И когда на следующий день в горницу Габрюнасов набились гости, ему стало ясно: пробил час. Охваченный странным чувством (моряк, который видит, как удаляется родной берег, и знает, что туда не вернется), он смотрел на гудящие столы, уставленные мисками и кувшинами, и с горечью думал, что эти люди собрались сюда лишь для того, чтобы набить желудок, напиться и, опорожнившись, начать все сначала. Святая обязанность каждого – как можно больше пропустить через свой желудок. Сальные подбородки… Осоловевшие глаза… Рты… Глотающие, жующие, давящиеся лакомым кусочком, изрыгающие рев. Скоты… Еще вчера он бы осудил их, высмеял, не выделяя из этого стада и себя, а сейчас вместо презрения были жалость и чувство своей ответственности за все это. Да, ответственности, «…поскольку, – думал он, – я уже понял, а они еще не могут понять. Мое горе, излей даже я его за этим столом, было бы лишь рассказом, а не их собственным чувством. Итак, говоря словами Христа: они невинны, ибо не ведают, что творят. А я?»
– Выпьем, господин учитель. Так или сяк – один конец.
– Да уж, сегодня – молодец, завтра – мертвец.
– Вот и я так говорю. Завтрашний день не лошадь, не купишь, в зубы не посмотришь. Так что милости просим, не побрезгуйте, господин учитель, – приставали к Гедиминасу со всех сторон.
Он машинально поднимал стакан, чокался с соседями по столу, пил не меньше других, но не пьянел.
– Верно говоришь, Йокимас, завтрашний день не лошадь. Бей, пока лежит, валяй, пока… Ха-ха-ха! Большевики придут, все дырочки заткнут.

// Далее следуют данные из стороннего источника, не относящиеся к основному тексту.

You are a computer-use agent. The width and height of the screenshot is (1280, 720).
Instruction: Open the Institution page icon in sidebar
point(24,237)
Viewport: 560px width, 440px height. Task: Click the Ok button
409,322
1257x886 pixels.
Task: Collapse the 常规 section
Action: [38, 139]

– Гуляй, сосед, пока гуляется!
Пивка! Пивка! Хозяин, пивка!
Янтарного пива
Налей-ка нам живо!
Пивка! Хозяин, пивка!
– Господин учитель… Потише, чего разорались, дайте потолковать с ученым человеком. Вы же умный человек, господин учитель, скажите, неужто большевики немцев побьют?

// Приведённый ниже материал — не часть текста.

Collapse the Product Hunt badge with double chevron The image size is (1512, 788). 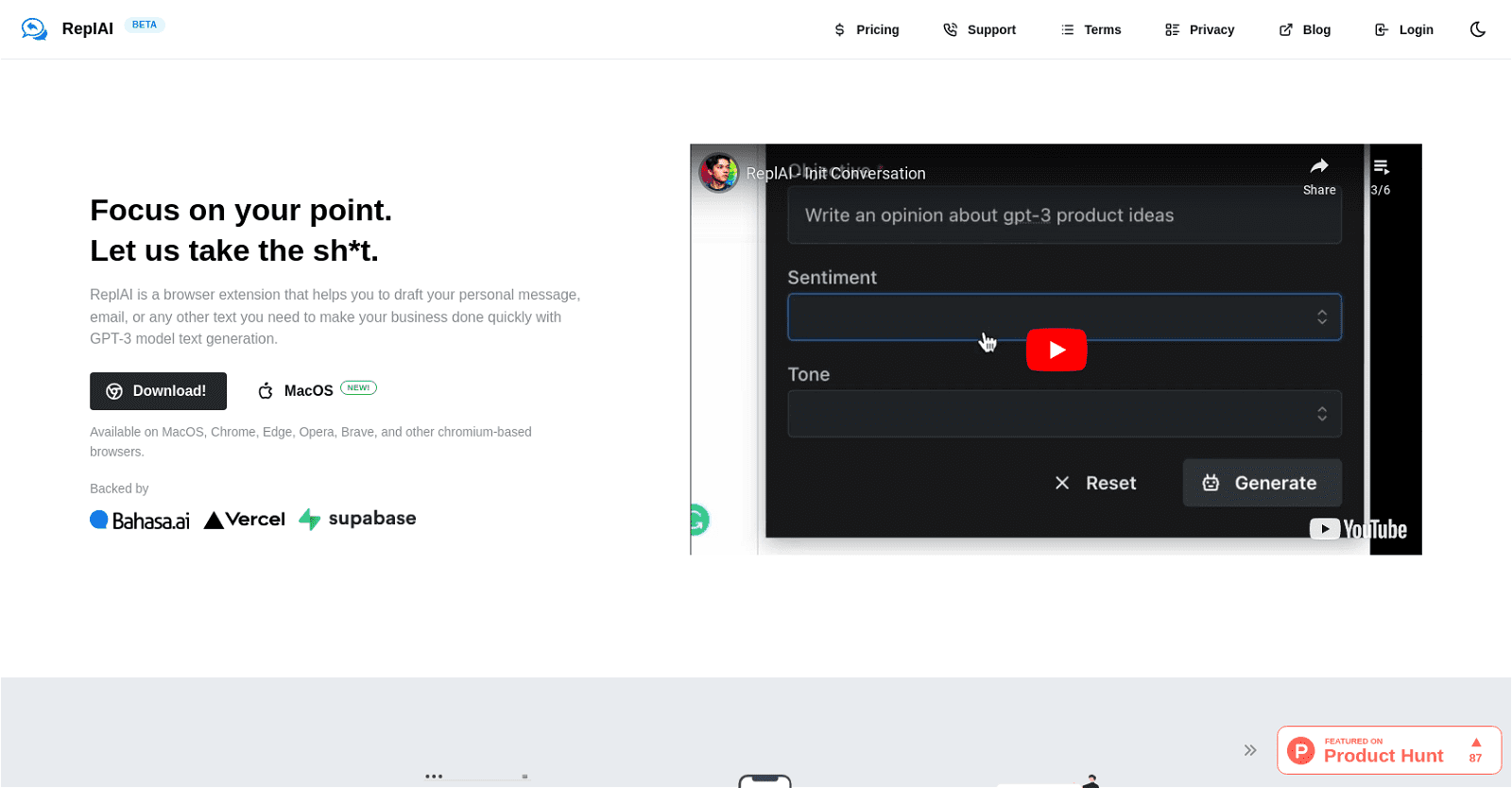(x=1250, y=750)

– Да не дури ты ему голову. Жалко тебе их, немцев-то? Учителей арестовали, гимназию закрыли. Выбросить наших детей на улицу, а на их место солдат поставить… Друзья нашлись! Таким только в морду да под зад коленкой. Вон в свой фатерланд!
– Будет драться-то. Посмотрим, что запоешь, когда красные комиссары прикатят.

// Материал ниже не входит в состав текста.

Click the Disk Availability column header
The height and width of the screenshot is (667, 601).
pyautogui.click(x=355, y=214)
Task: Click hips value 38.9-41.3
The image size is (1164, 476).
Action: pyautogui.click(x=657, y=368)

– Не прикатят, не бойся: англичане с американцами их за шиворот схватят. Снова будет Литва!
– …Жеребчик на диво. Хорошая лошадь будет…
– …За быка – пуд! Очумел! Батрак за день пуда не наработает. Его же коровенке радость, да еще пуд в придачу. Дудки!
– Зато какой приплод!
– …Можно жить, ты не говори, соседушка, можно!
– Такую лошадь, сволочи… Поди, уж под Ленинградом, бедняжка… Гнеденькая, моя гнеденькая… За родного сына так бы не…
– …Так вот, через кого наше родство приходится. Одного пня побеги, можно сказать, а если б Габрюнас вместе за стол не посадил, и дальше бы ходили: здравствуй – до свидания, и пошел. Давай расцелуемся, что ли…
– …А я-то думал…
– …Да что ты артачишься, Тамошюс? Зачем на весы-то? Ведь на глаз видать: у моей бабы задница на три пяди шире, а титьки… хе-хе… одну заместо подушки подложишь, другой укроешься. А твоя что – свистулька. Задик как у зайца, в поясе ладонью обхватишь. Ветром унесет! Нет, так на так не выйдет. Не меняюсь! Давай сусек пшеницы в придачу.